Quand tous les Russes sauront que nous sommes si forts, il n’y aura plus besoin de guerres ; l’Europe croira en nous ; elle nous découvrira, comme jadis l’Amérique. Mais il faut pour cela que nous nous découvrions nous-même avant tout et que nous n’ignorions plus que toute désunion chez nous est une folie, que nous devons toujours marcher avec notre peuple.


II


LA GUERRE N’EST PAS TOUJOURS UN FLÉAU
MAIS BIEN PARFOIS LE SALUT


Mais nos « sages » se sont cramponnés à l’autre côté de la question. Ils prêchent l’amour, l’humanité ; ils pleurent sur le sang que l’on va verser, ils gémissent en songeant que cette guerre nous rendra encore plus « bestiaux », que, partant, nous tournons le dos en cette perfection qu’ils rêvaient pour nous tous.

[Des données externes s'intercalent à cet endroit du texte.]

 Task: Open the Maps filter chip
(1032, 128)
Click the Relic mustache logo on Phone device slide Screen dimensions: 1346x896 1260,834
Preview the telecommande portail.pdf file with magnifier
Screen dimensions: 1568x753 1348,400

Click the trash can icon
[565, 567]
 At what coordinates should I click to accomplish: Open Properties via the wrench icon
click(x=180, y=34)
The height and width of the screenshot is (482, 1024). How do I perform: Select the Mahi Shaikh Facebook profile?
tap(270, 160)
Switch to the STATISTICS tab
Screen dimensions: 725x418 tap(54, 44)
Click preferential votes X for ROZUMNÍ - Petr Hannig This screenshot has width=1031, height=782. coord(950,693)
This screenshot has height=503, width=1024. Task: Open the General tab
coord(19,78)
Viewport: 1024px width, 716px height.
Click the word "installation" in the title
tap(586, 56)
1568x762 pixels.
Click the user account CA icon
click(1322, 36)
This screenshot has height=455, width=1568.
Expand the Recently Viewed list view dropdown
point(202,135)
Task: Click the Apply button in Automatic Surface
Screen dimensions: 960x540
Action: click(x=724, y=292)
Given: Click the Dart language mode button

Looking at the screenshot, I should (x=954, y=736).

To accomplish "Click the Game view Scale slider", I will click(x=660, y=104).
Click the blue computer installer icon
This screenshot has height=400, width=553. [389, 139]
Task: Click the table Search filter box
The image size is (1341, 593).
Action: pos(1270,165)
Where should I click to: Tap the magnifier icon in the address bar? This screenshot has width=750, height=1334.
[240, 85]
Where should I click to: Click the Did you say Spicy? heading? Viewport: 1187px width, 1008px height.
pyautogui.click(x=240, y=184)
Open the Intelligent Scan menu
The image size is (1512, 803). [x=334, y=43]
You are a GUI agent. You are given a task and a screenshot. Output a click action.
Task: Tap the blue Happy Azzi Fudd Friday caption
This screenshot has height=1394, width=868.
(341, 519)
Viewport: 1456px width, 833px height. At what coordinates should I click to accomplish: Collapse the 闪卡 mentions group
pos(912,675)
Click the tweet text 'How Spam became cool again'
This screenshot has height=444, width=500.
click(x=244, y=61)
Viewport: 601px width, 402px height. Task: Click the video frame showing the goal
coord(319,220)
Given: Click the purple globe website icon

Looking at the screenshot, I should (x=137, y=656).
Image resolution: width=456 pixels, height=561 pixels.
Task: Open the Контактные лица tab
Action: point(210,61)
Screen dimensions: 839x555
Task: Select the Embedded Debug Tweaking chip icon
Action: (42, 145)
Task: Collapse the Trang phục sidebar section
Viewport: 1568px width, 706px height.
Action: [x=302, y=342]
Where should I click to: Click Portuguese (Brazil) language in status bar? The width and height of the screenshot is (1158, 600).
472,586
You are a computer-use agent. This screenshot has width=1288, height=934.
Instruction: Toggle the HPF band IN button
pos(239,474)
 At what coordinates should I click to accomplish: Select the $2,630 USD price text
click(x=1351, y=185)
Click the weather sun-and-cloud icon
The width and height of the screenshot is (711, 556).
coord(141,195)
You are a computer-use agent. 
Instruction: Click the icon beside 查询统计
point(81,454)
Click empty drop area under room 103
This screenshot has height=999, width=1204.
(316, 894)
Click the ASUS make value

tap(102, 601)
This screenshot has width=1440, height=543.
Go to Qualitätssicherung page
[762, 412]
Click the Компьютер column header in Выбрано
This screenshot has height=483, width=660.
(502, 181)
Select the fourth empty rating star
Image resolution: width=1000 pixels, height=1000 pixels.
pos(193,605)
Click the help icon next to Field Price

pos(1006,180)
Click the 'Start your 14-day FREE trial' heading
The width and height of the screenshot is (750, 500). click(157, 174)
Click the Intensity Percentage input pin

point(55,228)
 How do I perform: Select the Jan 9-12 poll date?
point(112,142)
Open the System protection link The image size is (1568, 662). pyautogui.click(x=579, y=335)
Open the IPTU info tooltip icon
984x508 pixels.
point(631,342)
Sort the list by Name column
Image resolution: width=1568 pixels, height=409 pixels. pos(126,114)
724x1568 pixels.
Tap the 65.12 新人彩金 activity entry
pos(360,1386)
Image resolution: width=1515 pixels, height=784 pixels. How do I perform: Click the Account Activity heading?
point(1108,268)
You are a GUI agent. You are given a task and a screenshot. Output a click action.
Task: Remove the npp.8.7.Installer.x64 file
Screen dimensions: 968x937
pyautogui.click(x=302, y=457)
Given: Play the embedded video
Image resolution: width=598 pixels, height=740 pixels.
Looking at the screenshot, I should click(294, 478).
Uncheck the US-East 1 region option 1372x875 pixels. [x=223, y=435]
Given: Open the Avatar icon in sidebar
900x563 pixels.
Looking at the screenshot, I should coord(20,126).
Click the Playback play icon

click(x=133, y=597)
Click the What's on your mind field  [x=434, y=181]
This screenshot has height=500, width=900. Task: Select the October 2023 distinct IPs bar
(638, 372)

Certes, la guerre est une grande calamité, mais dans les raisonnements de nos sages il entre une grande part d’erreur. Et puis nous en avons assez de tous ces sermons bourgeois ! Je, me figure qu’il y a plus de hauteur morale dans le fait de sacrifier sa vie pour ce que l’on croit une cause saine que dans tout le catéchisme bourgeois.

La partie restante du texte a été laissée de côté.